Failure to recognise the roots of past scandals means Church teaching will continue to be undermined

It did not take very long at all for scandal to rear its ugly head once again in our National Seminary, St. Patrick’s College, Maynooth. Hitting the headlines in summer 2016 on account of a homosexual subculture within the seminary community, with some seminarians having profiles on a gay dating app, prompting the Archbishop of Dublin to move his seminarians to Rome, now two senior figures in the college are reportedly saying that gay celibate men are welcome in the priesthood. Changes to the seminary structures in light of the scandal of 2016 were minimal, except for the appointment of a new Rector, Fr. Tomás Surlis, a priest of the Diocese of Achonry.

Openness to Allowing Homosexual Men to be Ordained as Priests:
In an article in the Irish Times on 11th November, the Rector of the seminary, Fr. Tomás Surlis and the Dean of Theology (and Professor of Systematic Theology), Fr. Declan Marmion, S.M., are quoted by Mr. Patsy McGarry as having expressed their openness to allowing homosexual men to be ordained as priests. In one sense, this is not surprising because it seems that the authorities have not made efforts to deal with the issue of active homosexual seminarians – we know that a number of men who were later found to have had profiles on the gay dating app, Grindr, were ordained to the priesthood and diaconate. At least one of these men was ordained a priest even after the scandal of 2016. So, only three years ago the seminary was embroiled in a homosexual scandal and now the Dean of Theology and the Rector say that homosexual men are welcome in the priesthood. How, one may well ask, can this be seen as a credible response to the crisis of 2016 or, indeed, to the ongoing dearth of men entering the seminary?
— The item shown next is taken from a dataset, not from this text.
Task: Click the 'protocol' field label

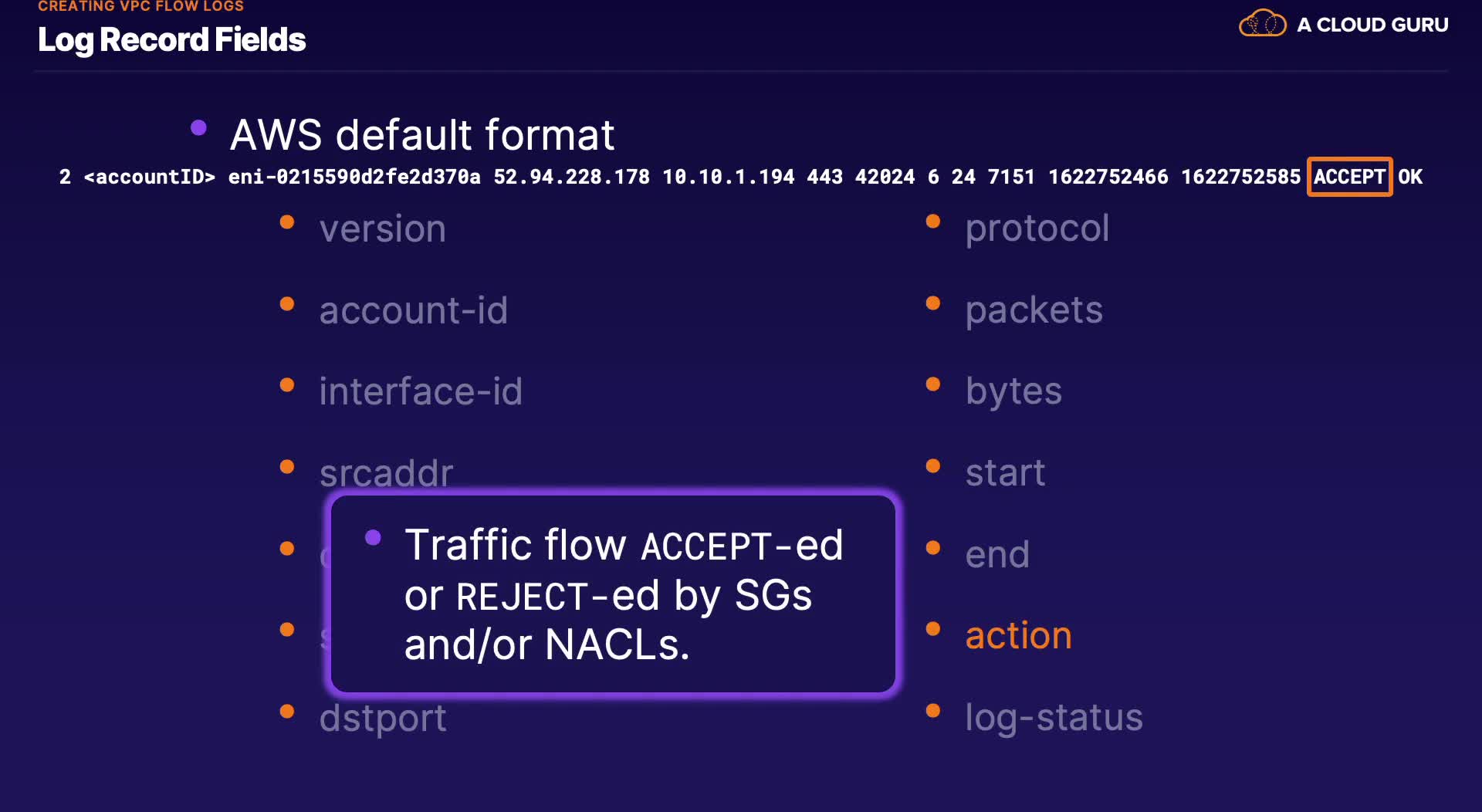Action: click(1037, 228)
The Church’s teaching on homosexuality is, most likely, not news to Catholic Voice readers, but it bears repeating since the men charged with training men for the priesthood seem to overlook it so readily. The Catechism of the Catholic Church, referring firstly to homosexual acts, states:

Homosexual acts are intrinsically disordered. They are contrary to the natural law. They close the sexual act to the gift of life. They do not proceed from a genuine affective and sexual complementarity. Under no circumstances can they be approved (CCC 2357).

With regard to deep-seated homosexual tendencies, the Catechism describes the inclination as “objectively disordered” (CCC 2358). Catholics, however, are exhorted to treat persons with homosexual tendencies with “respect, compassion and sensitivity”. It ought to be noted that both Fr. Surlis and Fr. Marmion are saying that celibate gay men are welcome in the priesthood. However, it seems that this is a very narrow view of the requirement of celibacy, because celibacy is not merely about not engaging in sexual activity, although it is clearly an element. The fact that all people are called to chastity means that those who are unmarried should not be engaging in sexual activity – this indicates that celibacy has a deeper significance than simply refraining from sex. Celibacy is also the renunciation of marriage and of natural fatherhood. It is a true sacrifice, as Pope St. Paul VI beautifully wrote in his encyclical on priestly celibacy, Sacerdotalis Caelibatus:

…this sacrifice of the human love experienced by most men in family life and given up by the priest for the love of Christ, is really a singular tribute paid to that great love. For it is universally recognised that man has always offered to God that which is worthy of both the giver and the receiver. (SC 50)

How is celibacy a sacrifice for a man who, on account of his same-sex attractions cannot truly renounce marriage or fatherhood?